__TASK MATERIAL__.
━━━━━━━━━━━━━━━━━━━━

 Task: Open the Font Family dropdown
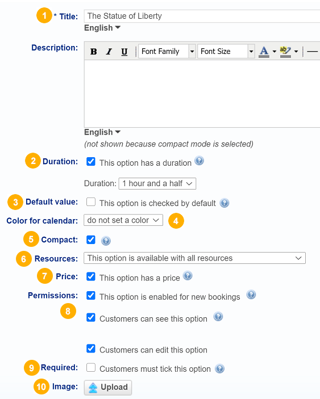pos(167,52)
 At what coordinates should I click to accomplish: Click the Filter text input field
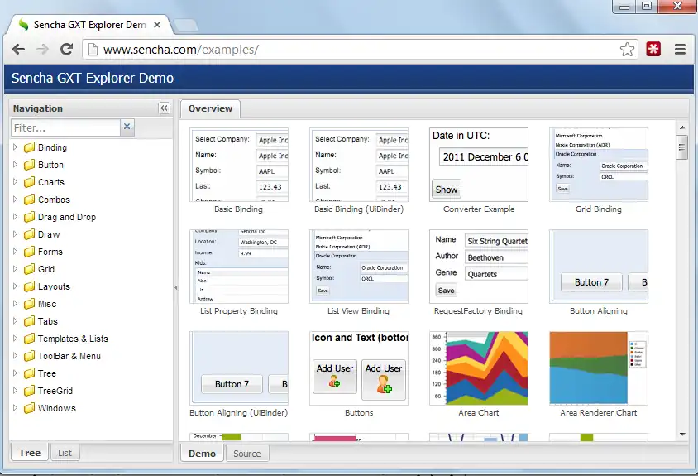pos(65,127)

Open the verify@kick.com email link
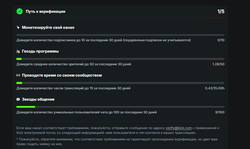click(179, 128)
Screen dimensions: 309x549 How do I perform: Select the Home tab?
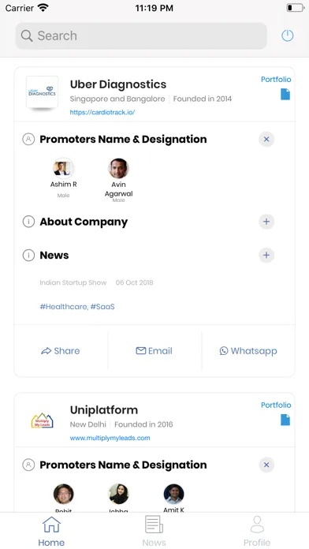51,531
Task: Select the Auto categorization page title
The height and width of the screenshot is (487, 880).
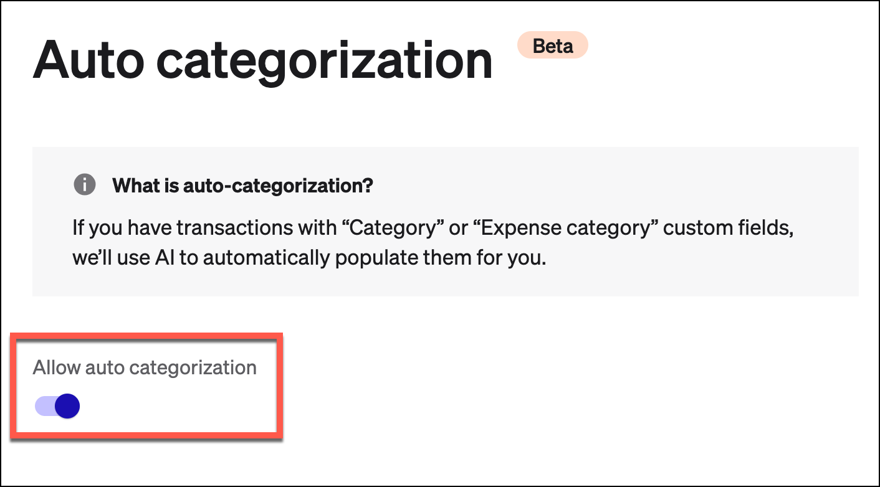Action: (264, 59)
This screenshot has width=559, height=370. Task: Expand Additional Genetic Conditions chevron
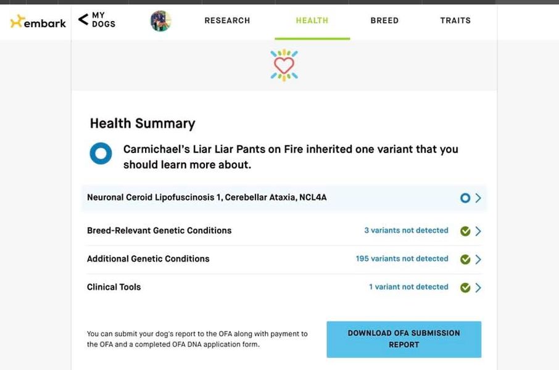point(478,259)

━━━━━━━━━━━━━━━━━━━━

__WRITTEN INSTRUCTION__. Copy every row above word for word, leaving out the pictures.

__PROBLEM SOLUTION__.
 Task: Open the Font Family dropdown
pos(167,52)
 At what coordinates should I click to accomplish: Click the Filter text input field
pos(65,127)

Open the verify@kick.com email link
click(179, 128)
Screen dimensions: 309x549 How do I perform: Select the Home tab?
51,531
Task: Select the Auto categorization page title
The height and width of the screenshot is (487, 880).
Action: (264, 59)
This screenshot has width=559, height=370. Task: Expand Additional Genetic Conditions chevron
point(478,259)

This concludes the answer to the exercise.